§ Target pointing data:
------------------------------------------------

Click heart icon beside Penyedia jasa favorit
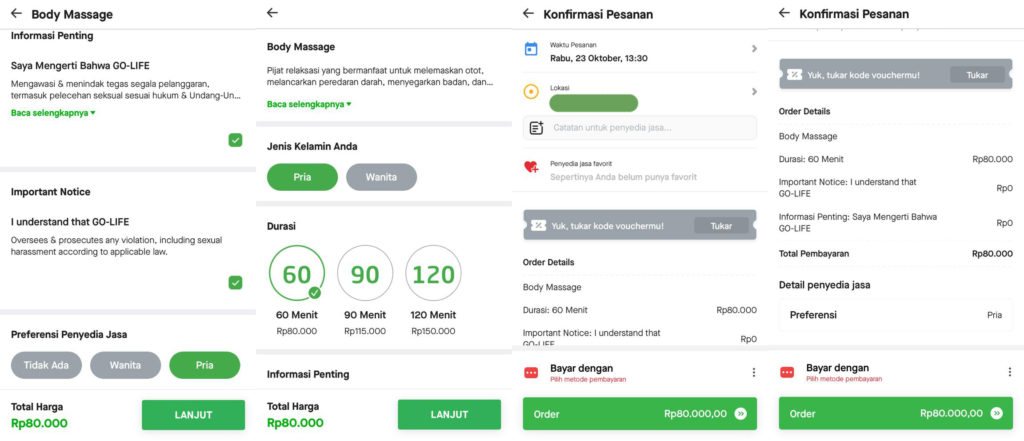1024x441 pixels. pos(531,167)
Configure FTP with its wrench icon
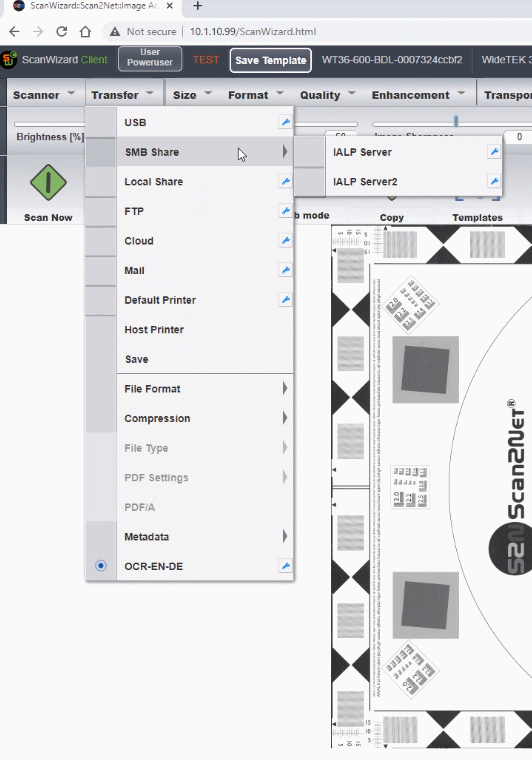Screen dimensions: 532x760 point(285,211)
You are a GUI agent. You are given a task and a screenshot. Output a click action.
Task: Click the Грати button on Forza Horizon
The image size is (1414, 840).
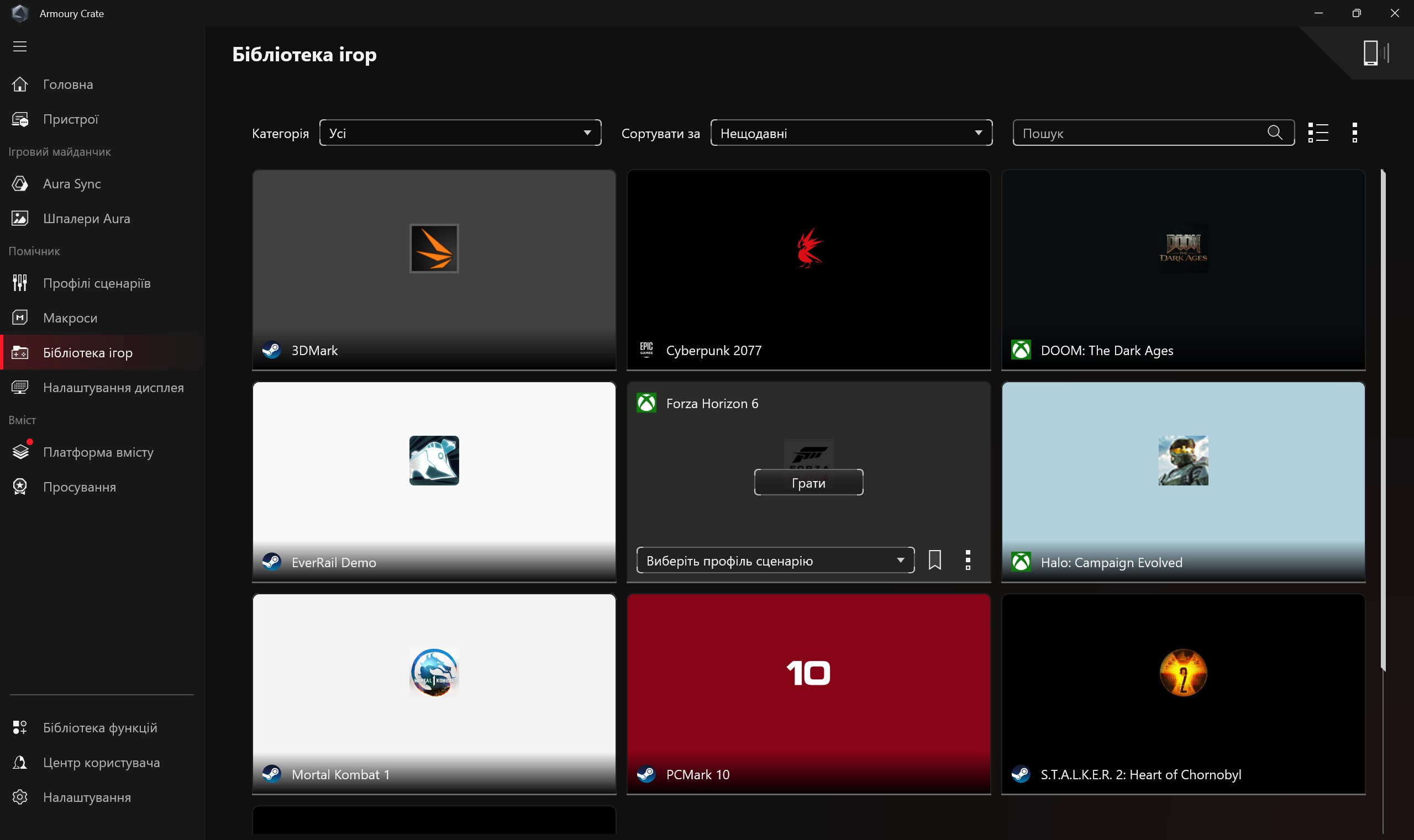808,483
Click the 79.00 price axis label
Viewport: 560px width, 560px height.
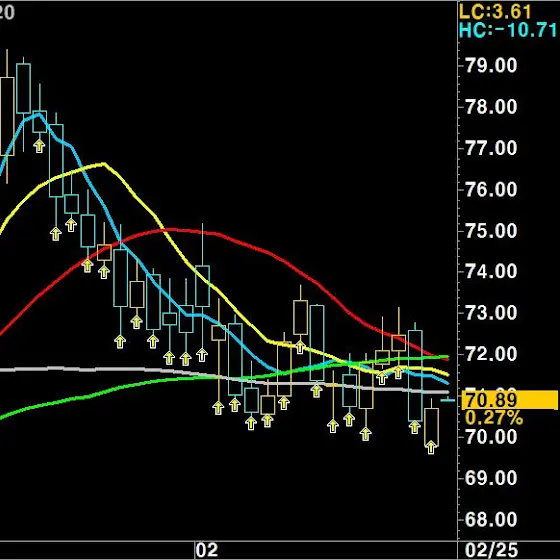tap(491, 65)
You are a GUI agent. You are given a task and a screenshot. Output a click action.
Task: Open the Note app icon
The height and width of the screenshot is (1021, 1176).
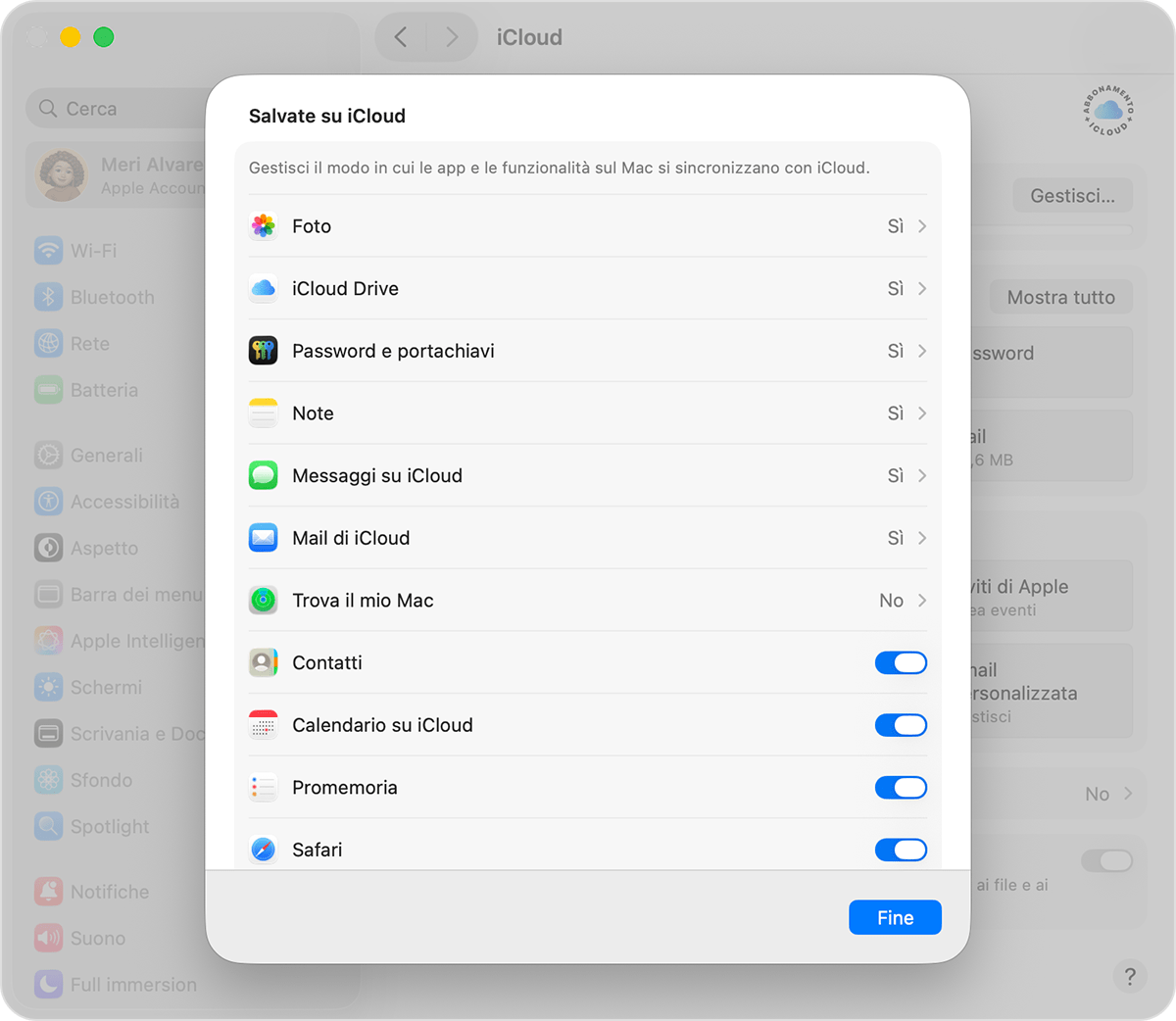click(x=263, y=413)
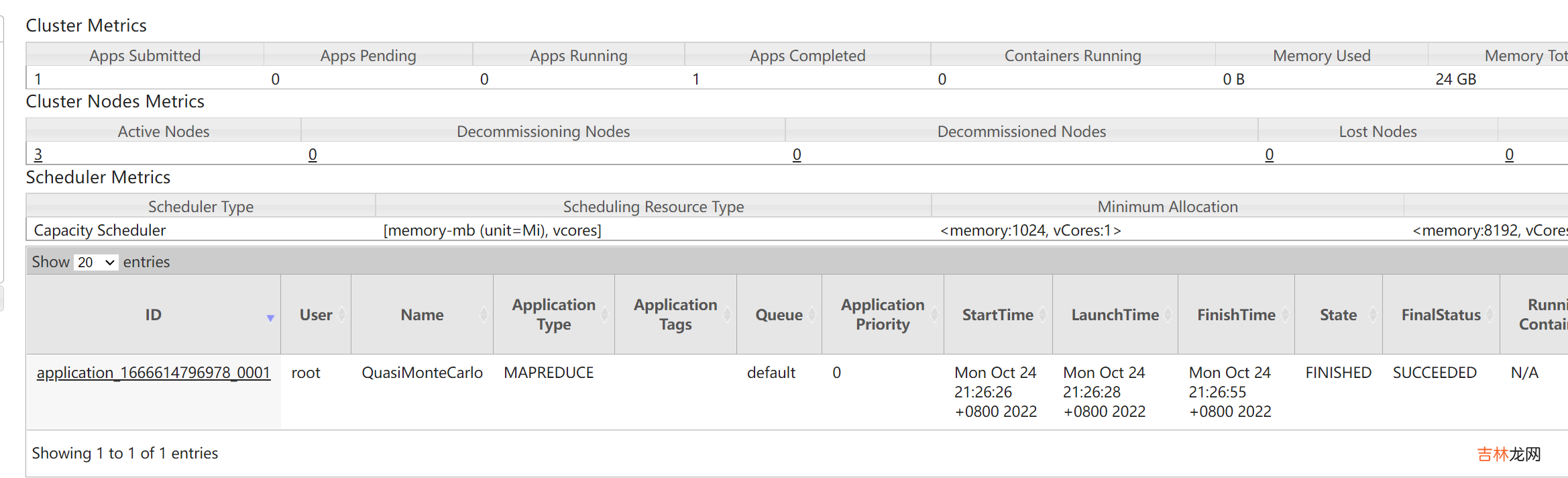Open the Decommissioning Nodes count link
Viewport: 1568px width, 478px height.
[313, 154]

------------------------------------------------

§ Task to carry out: Reproduce all of the data above, swapping "GUI agent" for "UI agent" and leaving everything else unchanged. Omit the pictures from your answer.

§ Full response:
Click heart icon beside Penyedia jasa favorit
1024x441 pixels. pos(531,167)
Configure FTP with its wrench icon
Screen dimensions: 532x760 point(285,211)
You are a UI agent. You are given a task and a screenshot. Output a click action.
Task: Click the Грати button on Forza Horizon
The image size is (1414, 840).
808,483
Click the 79.00 price axis label
Viewport: 560px width, 560px height.
tap(491, 65)
You are a UI agent. You are given a task and a screenshot. Output a click action.
Task: Open the Note app icon
The height and width of the screenshot is (1021, 1176).
click(x=263, y=413)
Open the Decommissioning Nodes count link
Viewport: 1568px width, 478px height.
[313, 154]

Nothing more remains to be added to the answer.